I start talking but I seem to be missing words. I know, I think, I’ll just make jokes by insulting him, so I call him a “cunt”, he doesn’t look impressed. I’m flailing. He starts smoking. I study myself hard, attempting to be cute but I look more bunny boiler than bunny. I think I’ll smoke too, it takes three attempts to make a cigarette as every time I go to roll I flick the tobacco over the top of the Rizla and into my handbag. I forget my ashtray and nearly set fire to my polyester covering. All is not going well. I think he’s laughing at me so I try to play it cool, blowing my smoke at the screen, in my head I look like a 40’s silver screen goddess, in reality I look like the bag lady who pushes her dogs around Clapham Common in a push chair singing to herself.

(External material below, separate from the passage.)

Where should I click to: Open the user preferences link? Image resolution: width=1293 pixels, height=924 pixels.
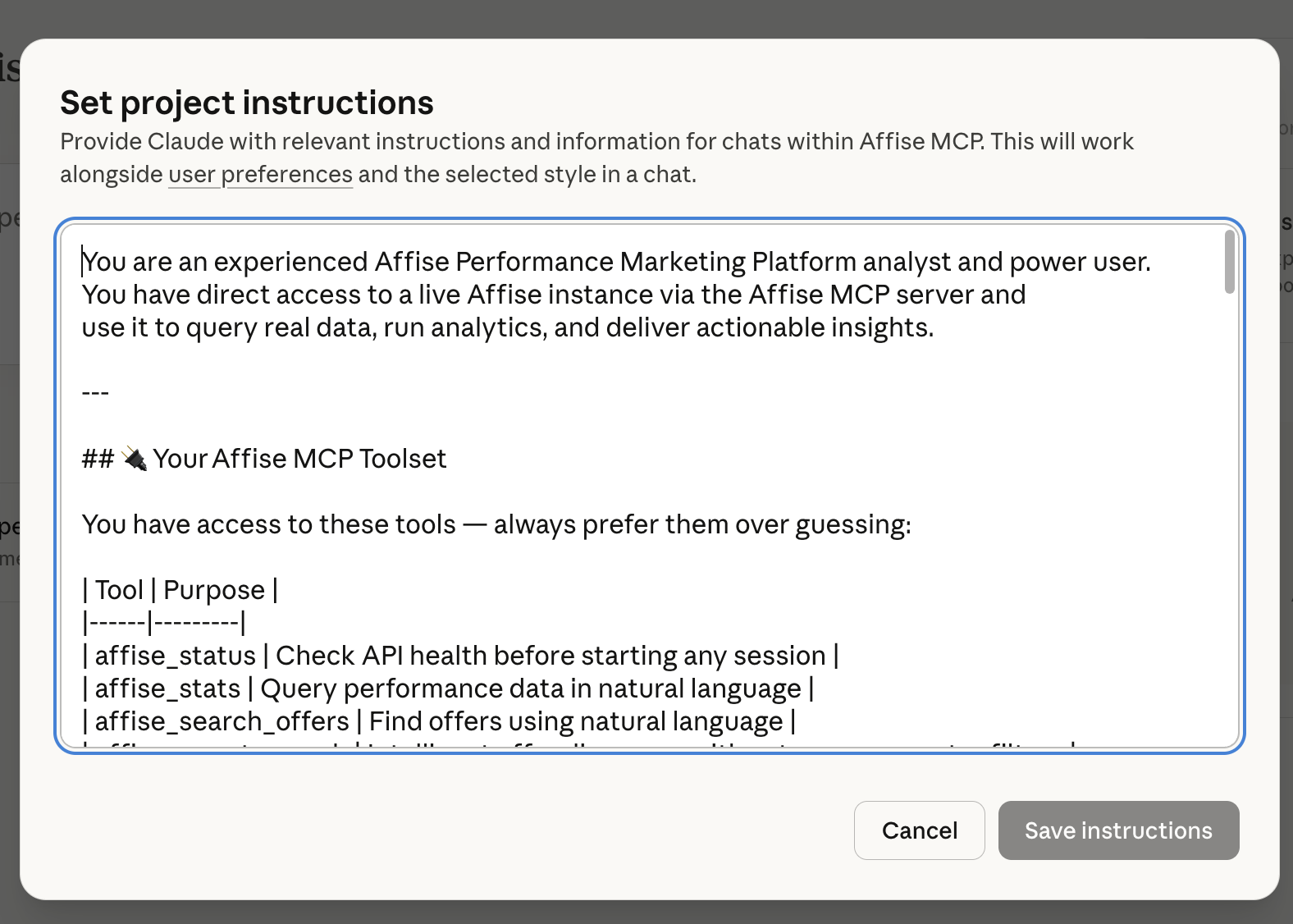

An hour passes, I cover every topic of conversation I shouldn’t from a blow by blow critique of our last encounter, to who I’ve been dating since we met, I’m about as attractive as Kerry Katona after a six hour coke binge. And then it happens “I’ll call you back in a minute” and he’s gone. Stay calm Olivia, ten minutes passes, then 20 then 30. I’m left with three choices; 1. Go to bed, 2. Call him back, 3. Write him some melodramatic whiney crap in the hope of getting some reaction. So, I started with some melancholy bullshit, you know the self-deprecating rubbish you start spewing when you know you’ve just pushed it that little bit too far. No response. I get panicked. Any normal self respecting human being would just go to bed. But I don’t. I change tack. I ask him if he’s getting naked. That’s right. I ask him if he’s getting naked. What the fuck do I want him to be naked for? So I can look at him, sit there showering myself in tobacco as he bashes one off. He doesn’t reply.

Then he’s gone. The cold light of day is shining through my window, ok it’s May, it’s pretty warm but the image needs to be bleak. I think I might be sick, no, not because of him, but because of the 3 slices of bread I decide to consume in my post-conversation gloom. Now I’m fat and drunk. I convince myself he’ll come back, I turn the volume up on my computer ready to jump back to instantious fabulousness at the sound of a message. It doesn’t happen. What actually happens is rather more atrocious; I go to my options, I look for blocked users and I re-add the American. Waking up the next day I have a terrible feeling, I want to say it’s guilt but it’s not it’s excitement. The thrill of the addiction (I’m also still a bit drunk). As I half walk half crawl down the stairs to my housemates bedroom I know it’s time to admit defeat; announcing as if I was in the technological version of AA “Guys, I have a confession to make, my name is Olivia Foster and I think I have a Skype problem.”